Planning applications for new solar farms are being lodged every two-and-a-half days but there is a lack of guidance put in place by Government to oversee their development.

Solar farms could be imperative in helping Ireland achieve the 2020 targets for electricity production from clean energy sources, thus avoiding massive EU fines for failing to do so.

Just last week, An Bord Pleanála upheld Wexford County Council’s decision to refuse permission for a large-scale solar farm to be built and Cork County Council recently passed a motion to suspended consideration of all solar applications until guidelines are in place.

At the moment Ireland has little or no commercial solar industry to speak of. An estimated total of 1 megawatt (MW), enough to power between 150 and 200 homes for a year, is currently installed across the state. Whereas a commercial development would be in the region of 5MW.
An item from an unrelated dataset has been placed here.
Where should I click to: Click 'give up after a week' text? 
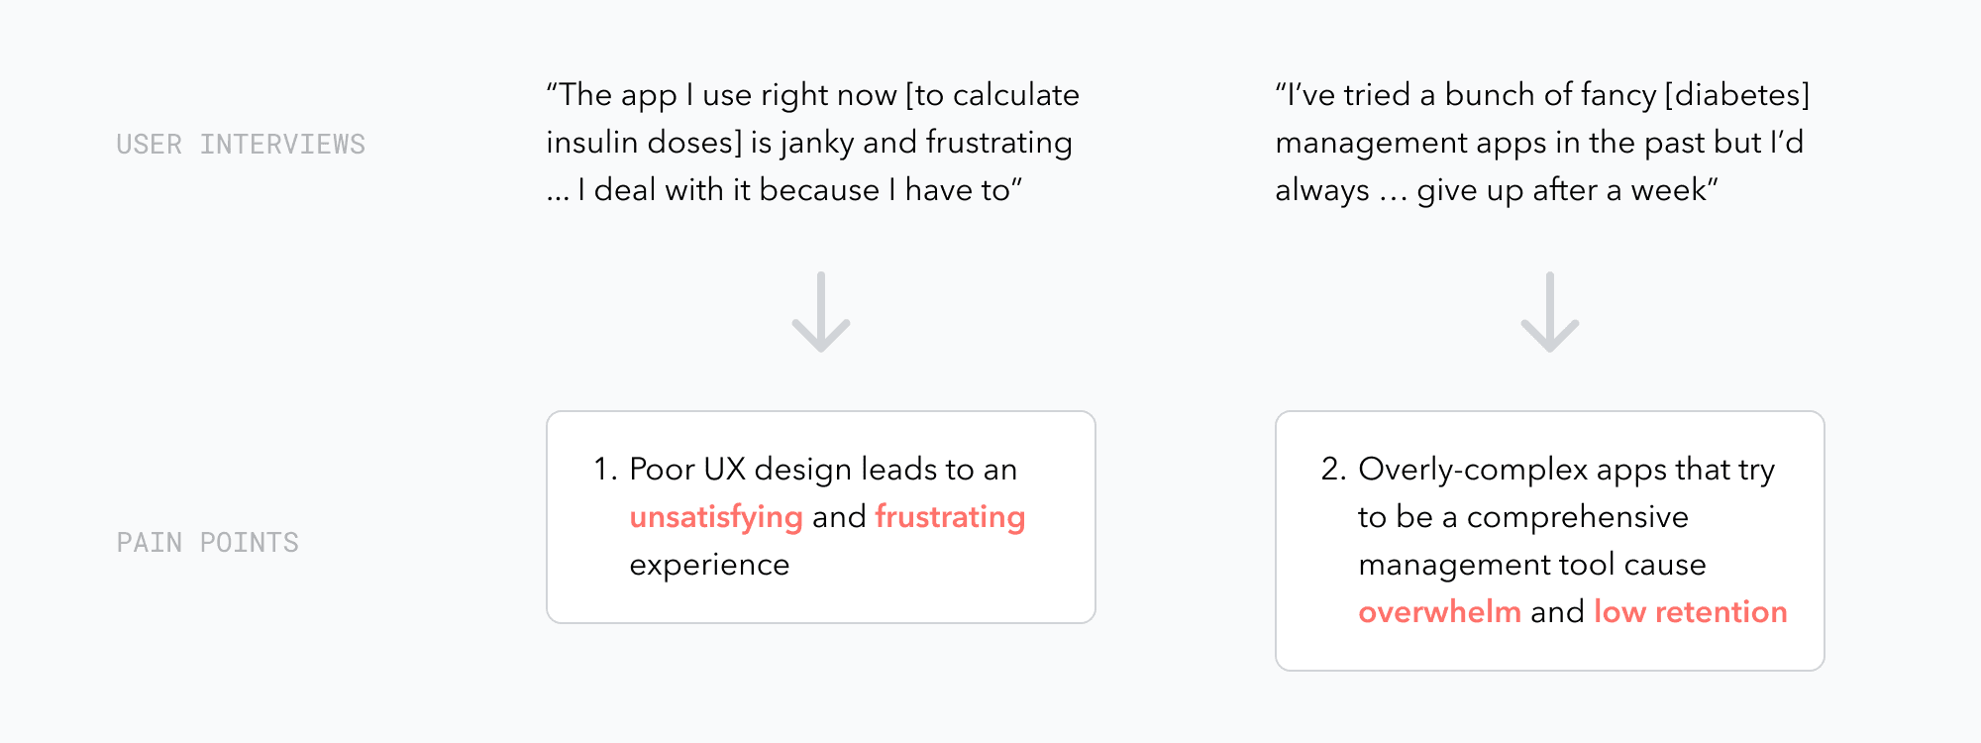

The Wexford farm would have been 45MW, spread over an area spanning more than 200 acres.

Refusal of the development was upheld for several reasons, including the fact that the project would “militate against the preservation of the landscape”.

However planning authorities also cited the fact that there was no “national guidance” as to how solar farm applications should be assessed.

Several projects such as farms in Waterford, Limerick and Wexford, have been given the go-ahead and plans for what would be Ireland’s biggest solar energy farm appear to be on track.

Dublin-based firm JBM Solar Developments is hoping to build a massive 25-megawatt farm at a 105-acre site just a few kilometres from Dublin Airport but Fingal County Council have expressed a number of concerns about the project.

Last month, planning and Local Government Minister Simon Coveney, confirmed that “there are no specific planning guidelines in place in respect of solar farms”.

Adding “I am satisfied that the planning code is sufficiently robust to facilitate the assessment of individual planning permission applications for solar farm developments. However, the matter will be kept under review.”

In the absence of national guidelines, the Irish Solar Energy Association, will publish its own planning guidelines in the coming weeks.